How to Preach to People Who Don't Read the Bible
A survey of regular church attendees found that fewer than half read the Bible on their own outside of church services. Among people who attend church occasionally or irregularly, the number is significantly lower. Among those you are trying to reach who do not yet attend at all, biblical illiteracy is close to total.
This is the context in which most contemporary preachers are working: an audience that does not share the basic biblical literacy that was assumed by every preacher in every generation before the late twentieth century. The question is not whether this has changed your task. It has. The question is how to preach faithfully and accessibly in a context of widespread biblical illiteracy without either dumbing down the text or abandoning the people who don't know it yet.
The Error in Both Directions
One error is to assume biblical literacy and preach accordingly — to reference texts without explanation, to assume the congregation knows who the Pharisees were or why Galatians matters or what the exile meant for Israel's theology. This produces excellent preaching for people who already know the Bible and gradually alienating preaching for everyone else.

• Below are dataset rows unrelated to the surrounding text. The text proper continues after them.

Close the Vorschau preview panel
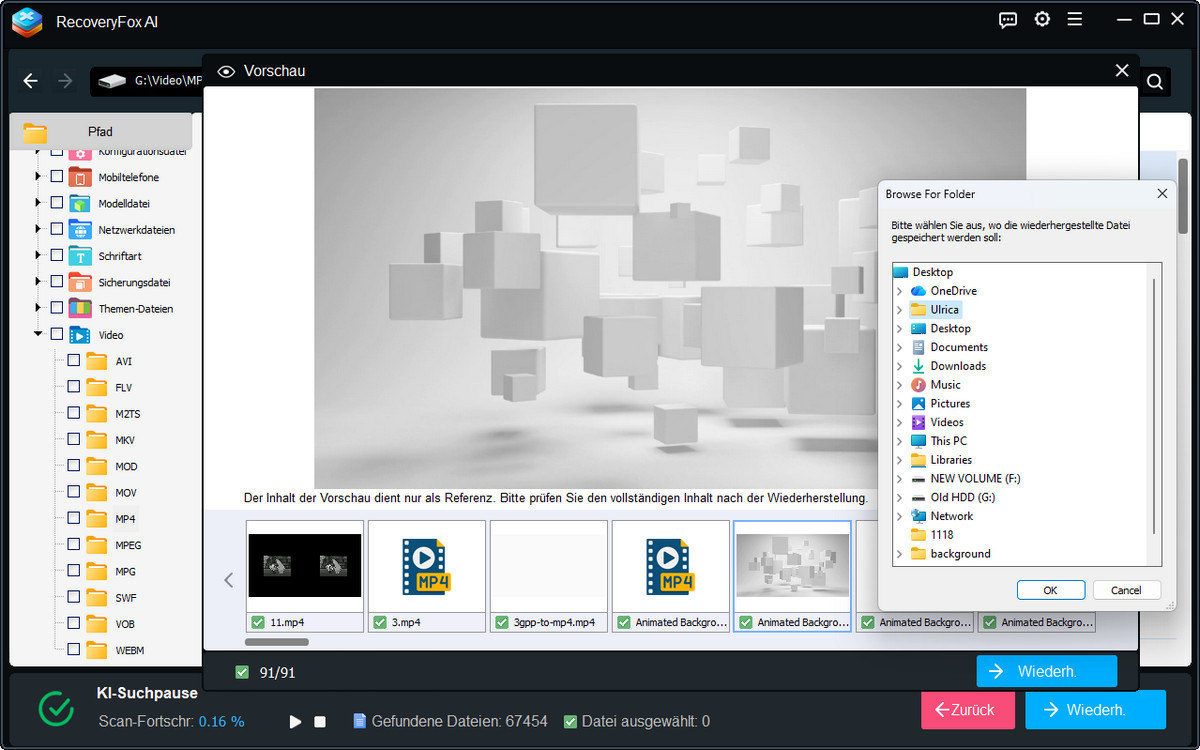This screenshot has height=750, width=1200. click(1121, 71)
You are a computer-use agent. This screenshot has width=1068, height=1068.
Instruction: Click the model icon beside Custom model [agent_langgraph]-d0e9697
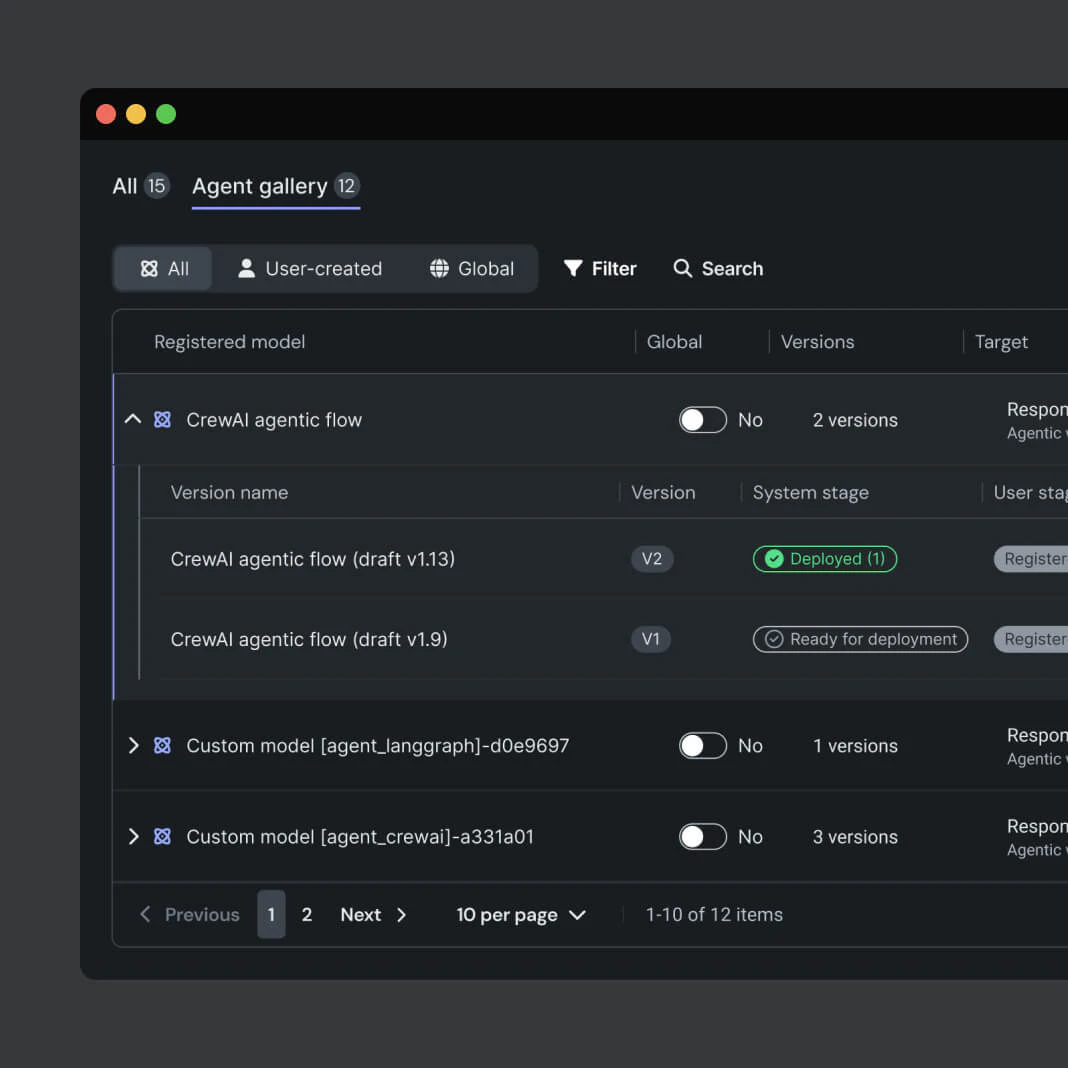[162, 745]

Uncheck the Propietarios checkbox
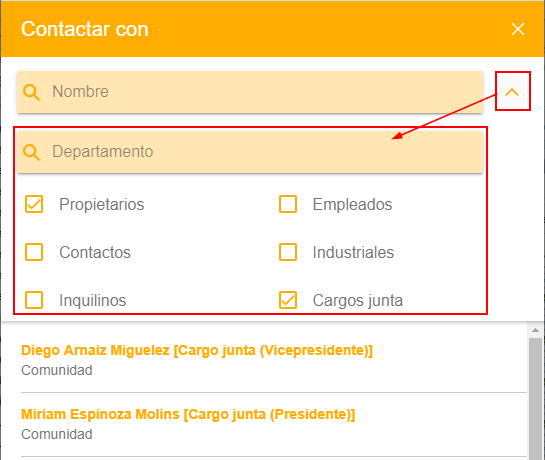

The opposite error is to strip the preaching of biblical substance in an attempt to be accessible — to use the text as a launching pad for what is essentially a motivational talk, referencing Scripture selectively for emotional or rhetorical effect without actually teaching it. This may attract people in the short term but fails at the church's most basic formational task: making disciples who are formed by Scripture.
The Third Way: Teaching and Accessibility Together
The best contemporary preachers for biblically illiterate audiences teach the text carefully while making it accessible through context, narrative, and connection to ordinary experience. They explain what they are about to read before they read it. They provide historical context not as academic footnote but as story. They assume that the people listening want to understand and are capable of understanding — they just need the scaffolding.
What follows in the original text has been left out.